Saturday 29 February 2020


Here We Are by Graham Swift   
Here we are, but are we? Graham Swift’s novel is set upon the stage — the show stage. Illusion and magic, secrets and mystery, and disillusionment tinged with disloyalty. The scene opens and the stage curtain parts to reveal a man in the wings: Jack Robinson — compère and born entertainer — awaiting the push from the hand of his now absent mother. Yet this man’s bravado will hide another self and reveal over time other selves — not that we will learn too much about this, except through the reminiscences of his widow, Evie White. Evie — one-time show girl (ostrich feather plumes and tiara) and the famously distracting assistant to the magician Pablo. It’s 1959, and on Brighton Pier the summer holiday season is in full swing. Pablo and Eve are shoring up the audiences and their names are rising in the billing order. On stage and off, the act is developing. 'Pablo' is Ronnie Deane, aspiring magician, lad from Bethnal Green — the son of a missing seaman and charwoman — with a past he would rather forget. But, unlike many, it is the war that saved Ronnie.
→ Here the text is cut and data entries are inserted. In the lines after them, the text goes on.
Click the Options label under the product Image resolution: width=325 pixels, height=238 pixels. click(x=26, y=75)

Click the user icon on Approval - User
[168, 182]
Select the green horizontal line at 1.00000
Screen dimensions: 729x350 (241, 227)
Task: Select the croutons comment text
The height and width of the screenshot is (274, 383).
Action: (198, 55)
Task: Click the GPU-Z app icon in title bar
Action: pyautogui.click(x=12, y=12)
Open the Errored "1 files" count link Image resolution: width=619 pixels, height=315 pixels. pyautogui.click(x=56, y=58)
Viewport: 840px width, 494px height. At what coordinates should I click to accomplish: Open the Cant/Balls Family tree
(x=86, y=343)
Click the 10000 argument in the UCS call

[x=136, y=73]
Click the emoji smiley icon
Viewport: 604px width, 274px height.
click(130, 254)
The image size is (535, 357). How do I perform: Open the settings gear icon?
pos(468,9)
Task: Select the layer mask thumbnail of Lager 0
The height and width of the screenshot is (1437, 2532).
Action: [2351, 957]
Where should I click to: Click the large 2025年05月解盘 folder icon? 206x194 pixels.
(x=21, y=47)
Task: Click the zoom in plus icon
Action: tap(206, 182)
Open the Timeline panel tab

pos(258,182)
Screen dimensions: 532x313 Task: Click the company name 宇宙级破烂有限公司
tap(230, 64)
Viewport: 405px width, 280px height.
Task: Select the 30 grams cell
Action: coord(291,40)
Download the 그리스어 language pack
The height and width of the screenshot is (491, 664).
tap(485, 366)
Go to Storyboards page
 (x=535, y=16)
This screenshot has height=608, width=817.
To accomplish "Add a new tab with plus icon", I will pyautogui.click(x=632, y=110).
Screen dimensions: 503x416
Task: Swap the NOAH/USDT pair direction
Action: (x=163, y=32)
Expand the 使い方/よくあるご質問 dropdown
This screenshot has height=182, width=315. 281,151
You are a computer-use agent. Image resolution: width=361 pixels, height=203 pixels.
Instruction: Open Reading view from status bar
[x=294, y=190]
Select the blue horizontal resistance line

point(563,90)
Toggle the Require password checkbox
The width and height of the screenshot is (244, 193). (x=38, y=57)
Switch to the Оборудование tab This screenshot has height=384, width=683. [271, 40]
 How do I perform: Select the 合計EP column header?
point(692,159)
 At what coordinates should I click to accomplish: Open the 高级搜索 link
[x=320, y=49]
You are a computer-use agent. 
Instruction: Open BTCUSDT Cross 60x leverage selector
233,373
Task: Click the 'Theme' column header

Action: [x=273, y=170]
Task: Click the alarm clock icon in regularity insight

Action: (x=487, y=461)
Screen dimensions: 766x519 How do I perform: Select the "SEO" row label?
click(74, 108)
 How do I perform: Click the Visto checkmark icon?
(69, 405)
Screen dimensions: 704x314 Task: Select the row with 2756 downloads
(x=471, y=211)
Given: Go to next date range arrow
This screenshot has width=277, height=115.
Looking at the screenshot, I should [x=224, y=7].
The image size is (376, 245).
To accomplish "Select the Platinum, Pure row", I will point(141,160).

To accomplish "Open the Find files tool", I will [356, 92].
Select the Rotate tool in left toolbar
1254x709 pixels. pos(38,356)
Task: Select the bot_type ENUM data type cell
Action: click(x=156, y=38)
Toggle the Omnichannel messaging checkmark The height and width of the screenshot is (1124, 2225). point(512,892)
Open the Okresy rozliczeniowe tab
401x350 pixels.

Eight years old, he is bundled onto a train with other evacuees and carried away from London to Oxford and a completely different life: the Lawrences, who take him in, will be his ‘parents’ for the duration of the war, and this experience will mark him out for a life on stage, as well as an unrelenting sense of guilt towards his own mother, Agnes — a guilt which he will find difficult to resolve. The theme of mothers runs through this novel. Evie, Ronnie and Jack all have their mother issue ,and Mrs Lawrence is haunted by her own motherlessness. Swift gently allows us to see the truths between the folds of the curtain, subtly rather than explicitly. Guilt and betrayal along with subterfuge and intrigue are the main players on the stage and in the wings. The taut and close relationship between Ronnie and Jack, and later the third pivot in this saga, Evie, will have consequences that not one of them would have foreseen, and the greatest illusion will take place in the final scene. Swift’s writing is superb, not one word is unnecessary, and the seemingly straightforward story of a child evacuee, the diminishing romance with live entertainment acts in the 1950s, and the complex pressures of relationships between parents and their children, is wonderfully underplayed and fittingly revealing beneath the smoke and mirrors and distractions of the illusion — deception at its best.